— begin —

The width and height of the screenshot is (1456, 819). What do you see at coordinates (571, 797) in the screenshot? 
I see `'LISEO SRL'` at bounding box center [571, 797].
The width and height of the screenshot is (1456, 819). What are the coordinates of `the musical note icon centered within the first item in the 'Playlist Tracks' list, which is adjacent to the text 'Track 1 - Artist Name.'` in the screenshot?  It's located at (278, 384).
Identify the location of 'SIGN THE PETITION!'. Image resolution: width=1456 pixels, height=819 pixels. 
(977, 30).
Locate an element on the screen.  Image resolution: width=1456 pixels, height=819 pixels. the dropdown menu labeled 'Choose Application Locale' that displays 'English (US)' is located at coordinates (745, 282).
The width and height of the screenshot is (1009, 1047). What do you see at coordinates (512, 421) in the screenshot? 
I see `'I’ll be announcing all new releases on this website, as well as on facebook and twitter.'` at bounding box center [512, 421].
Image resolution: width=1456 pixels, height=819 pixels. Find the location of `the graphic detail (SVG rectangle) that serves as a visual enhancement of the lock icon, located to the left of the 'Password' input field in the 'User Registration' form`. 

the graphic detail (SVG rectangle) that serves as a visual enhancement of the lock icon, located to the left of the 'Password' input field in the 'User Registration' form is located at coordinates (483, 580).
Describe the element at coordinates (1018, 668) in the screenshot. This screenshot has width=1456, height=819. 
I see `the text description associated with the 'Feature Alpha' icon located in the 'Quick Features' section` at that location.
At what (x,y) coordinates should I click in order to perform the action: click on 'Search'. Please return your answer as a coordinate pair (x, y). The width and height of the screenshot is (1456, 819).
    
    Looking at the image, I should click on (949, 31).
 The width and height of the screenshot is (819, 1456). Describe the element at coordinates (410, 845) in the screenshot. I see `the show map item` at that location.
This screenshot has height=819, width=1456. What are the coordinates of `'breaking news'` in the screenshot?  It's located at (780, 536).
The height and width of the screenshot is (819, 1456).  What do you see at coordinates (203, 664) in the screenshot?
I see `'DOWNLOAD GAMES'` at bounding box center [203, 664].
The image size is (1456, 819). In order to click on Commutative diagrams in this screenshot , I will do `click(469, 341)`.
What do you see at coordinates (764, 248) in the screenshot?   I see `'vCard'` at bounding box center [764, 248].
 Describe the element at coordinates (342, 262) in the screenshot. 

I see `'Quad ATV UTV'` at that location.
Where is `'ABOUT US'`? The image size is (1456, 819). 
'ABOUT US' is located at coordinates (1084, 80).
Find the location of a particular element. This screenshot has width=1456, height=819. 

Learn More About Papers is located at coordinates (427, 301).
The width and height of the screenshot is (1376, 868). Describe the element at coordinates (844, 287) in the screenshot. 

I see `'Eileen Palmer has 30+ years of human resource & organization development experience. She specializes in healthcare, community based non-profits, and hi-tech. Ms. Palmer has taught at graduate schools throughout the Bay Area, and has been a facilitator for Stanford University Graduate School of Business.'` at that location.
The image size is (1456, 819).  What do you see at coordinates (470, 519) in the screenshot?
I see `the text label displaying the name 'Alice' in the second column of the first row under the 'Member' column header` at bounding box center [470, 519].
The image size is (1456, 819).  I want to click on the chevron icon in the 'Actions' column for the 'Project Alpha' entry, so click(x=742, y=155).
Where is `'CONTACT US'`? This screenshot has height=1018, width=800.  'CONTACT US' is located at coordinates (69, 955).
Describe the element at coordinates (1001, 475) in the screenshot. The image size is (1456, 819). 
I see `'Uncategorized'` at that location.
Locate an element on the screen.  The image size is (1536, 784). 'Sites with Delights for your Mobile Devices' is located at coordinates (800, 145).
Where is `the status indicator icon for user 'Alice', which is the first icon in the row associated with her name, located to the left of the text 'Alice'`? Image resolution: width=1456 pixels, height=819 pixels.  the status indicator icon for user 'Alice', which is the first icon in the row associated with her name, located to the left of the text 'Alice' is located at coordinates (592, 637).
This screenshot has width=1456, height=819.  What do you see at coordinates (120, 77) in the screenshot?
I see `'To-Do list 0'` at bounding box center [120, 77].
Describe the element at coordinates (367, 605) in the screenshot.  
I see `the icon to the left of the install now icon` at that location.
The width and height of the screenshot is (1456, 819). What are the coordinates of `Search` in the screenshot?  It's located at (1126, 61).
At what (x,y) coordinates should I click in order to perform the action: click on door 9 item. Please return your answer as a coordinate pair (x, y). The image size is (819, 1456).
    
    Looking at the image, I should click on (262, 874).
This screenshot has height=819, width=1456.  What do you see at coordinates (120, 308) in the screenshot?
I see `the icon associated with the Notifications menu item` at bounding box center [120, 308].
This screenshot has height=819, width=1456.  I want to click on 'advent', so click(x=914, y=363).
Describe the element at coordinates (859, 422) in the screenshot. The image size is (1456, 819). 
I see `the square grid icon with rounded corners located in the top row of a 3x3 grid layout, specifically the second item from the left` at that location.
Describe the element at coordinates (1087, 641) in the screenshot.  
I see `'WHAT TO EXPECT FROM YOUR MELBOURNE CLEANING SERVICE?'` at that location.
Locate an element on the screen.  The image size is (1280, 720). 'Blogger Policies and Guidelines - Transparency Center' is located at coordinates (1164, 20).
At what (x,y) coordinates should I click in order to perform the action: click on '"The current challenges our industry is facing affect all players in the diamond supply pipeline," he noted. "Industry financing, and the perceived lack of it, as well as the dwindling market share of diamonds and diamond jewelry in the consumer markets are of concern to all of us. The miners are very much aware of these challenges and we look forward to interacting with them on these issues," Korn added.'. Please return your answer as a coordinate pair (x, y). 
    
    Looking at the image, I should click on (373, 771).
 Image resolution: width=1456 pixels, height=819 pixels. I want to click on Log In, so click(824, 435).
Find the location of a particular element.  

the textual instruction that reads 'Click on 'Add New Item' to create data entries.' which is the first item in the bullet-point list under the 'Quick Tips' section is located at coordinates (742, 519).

— end —

Rewrite the listing above in full, substituting "Queued Songs" for every "Playlist Tracks" and keeping everything else the same.

The width and height of the screenshot is (1456, 819). What do you see at coordinates (571, 797) in the screenshot? 
I see `'LISEO SRL'` at bounding box center [571, 797].
The width and height of the screenshot is (1456, 819). What are the coordinates of `the musical note icon centered within the first item in the 'Queued Songs' list, which is adjacent to the text 'Track 1 - Artist Name.'` in the screenshot?  It's located at (278, 384).
Identify the location of 'SIGN THE PETITION!'. Image resolution: width=1456 pixels, height=819 pixels. 
(977, 30).
Locate an element on the screen.  Image resolution: width=1456 pixels, height=819 pixels. the dropdown menu labeled 'Choose Application Locale' that displays 'English (US)' is located at coordinates (745, 282).
The width and height of the screenshot is (1009, 1047). What do you see at coordinates (512, 421) in the screenshot? 
I see `'I’ll be announcing all new releases on this website, as well as on facebook and twitter.'` at bounding box center [512, 421].
Image resolution: width=1456 pixels, height=819 pixels. Find the location of `the graphic detail (SVG rectangle) that serves as a visual enhancement of the lock icon, located to the left of the 'Password' input field in the 'User Registration' form`. 

the graphic detail (SVG rectangle) that serves as a visual enhancement of the lock icon, located to the left of the 'Password' input field in the 'User Registration' form is located at coordinates (483, 580).
Describe the element at coordinates (1018, 668) in the screenshot. This screenshot has width=1456, height=819. 
I see `the text description associated with the 'Feature Alpha' icon located in the 'Quick Features' section` at that location.
At what (x,y) coordinates should I click in order to perform the action: click on 'Search'. Please return your answer as a coordinate pair (x, y). The width and height of the screenshot is (1456, 819).
    
    Looking at the image, I should click on (949, 31).
 The width and height of the screenshot is (819, 1456). Describe the element at coordinates (410, 845) in the screenshot. I see `the show map item` at that location.
This screenshot has height=819, width=1456. What are the coordinates of `'breaking news'` in the screenshot?  It's located at (780, 536).
The height and width of the screenshot is (819, 1456).  What do you see at coordinates (203, 664) in the screenshot?
I see `'DOWNLOAD GAMES'` at bounding box center [203, 664].
The image size is (1456, 819). In order to click on Commutative diagrams in this screenshot , I will do `click(469, 341)`.
What do you see at coordinates (764, 248) in the screenshot?   I see `'vCard'` at bounding box center [764, 248].
 Describe the element at coordinates (342, 262) in the screenshot. 

I see `'Quad ATV UTV'` at that location.
Where is `'ABOUT US'`? The image size is (1456, 819). 
'ABOUT US' is located at coordinates (1084, 80).
Find the location of a particular element. This screenshot has width=1456, height=819. 

Learn More About Papers is located at coordinates (427, 301).
The width and height of the screenshot is (1376, 868). Describe the element at coordinates (844, 287) in the screenshot. 

I see `'Eileen Palmer has 30+ years of human resource & organization development experience. She specializes in healthcare, community based non-profits, and hi-tech. Ms. Palmer has taught at graduate schools throughout the Bay Area, and has been a facilitator for Stanford University Graduate School of Business.'` at that location.
The image size is (1456, 819).  What do you see at coordinates (470, 519) in the screenshot?
I see `the text label displaying the name 'Alice' in the second column of the first row under the 'Member' column header` at bounding box center [470, 519].
The image size is (1456, 819).  I want to click on the chevron icon in the 'Actions' column for the 'Project Alpha' entry, so click(x=742, y=155).
Where is `'CONTACT US'`? This screenshot has height=1018, width=800.  'CONTACT US' is located at coordinates (69, 955).
Describe the element at coordinates (1001, 475) in the screenshot. The image size is (1456, 819). 
I see `'Uncategorized'` at that location.
Locate an element on the screen.  The image size is (1536, 784). 'Sites with Delights for your Mobile Devices' is located at coordinates (800, 145).
Where is `the status indicator icon for user 'Alice', which is the first icon in the row associated with her name, located to the left of the text 'Alice'`? Image resolution: width=1456 pixels, height=819 pixels.  the status indicator icon for user 'Alice', which is the first icon in the row associated with her name, located to the left of the text 'Alice' is located at coordinates (592, 637).
This screenshot has width=1456, height=819.  What do you see at coordinates (120, 77) in the screenshot?
I see `'To-Do list 0'` at bounding box center [120, 77].
Describe the element at coordinates (367, 605) in the screenshot.  
I see `the icon to the left of the install now icon` at that location.
The width and height of the screenshot is (1456, 819). What are the coordinates of `Search` in the screenshot?  It's located at (1126, 61).
At what (x,y) coordinates should I click in order to perform the action: click on door 9 item. Please return your answer as a coordinate pair (x, y). The image size is (819, 1456).
    
    Looking at the image, I should click on (262, 874).
This screenshot has height=819, width=1456.  What do you see at coordinates (120, 308) in the screenshot?
I see `the icon associated with the Notifications menu item` at bounding box center [120, 308].
This screenshot has height=819, width=1456.  I want to click on 'advent', so click(x=914, y=363).
Describe the element at coordinates (859, 422) in the screenshot. The image size is (1456, 819). 
I see `the square grid icon with rounded corners located in the top row of a 3x3 grid layout, specifically the second item from the left` at that location.
Describe the element at coordinates (1087, 641) in the screenshot.  
I see `'WHAT TO EXPECT FROM YOUR MELBOURNE CLEANING SERVICE?'` at that location.
Locate an element on the screen.  The image size is (1280, 720). 'Blogger Policies and Guidelines - Transparency Center' is located at coordinates (1164, 20).
At what (x,y) coordinates should I click in order to perform the action: click on '"The current challenges our industry is facing affect all players in the diamond supply pipeline," he noted. "Industry financing, and the perceived lack of it, as well as the dwindling market share of diamonds and diamond jewelry in the consumer markets are of concern to all of us. The miners are very much aware of these challenges and we look forward to interacting with them on these issues," Korn added.'. Please return your answer as a coordinate pair (x, y). 
    
    Looking at the image, I should click on (373, 771).
 Image resolution: width=1456 pixels, height=819 pixels. I want to click on Log In, so click(824, 435).
Find the location of a particular element.  

the textual instruction that reads 'Click on 'Add New Item' to create data entries.' which is the first item in the bullet-point list under the 'Quick Tips' section is located at coordinates (742, 519).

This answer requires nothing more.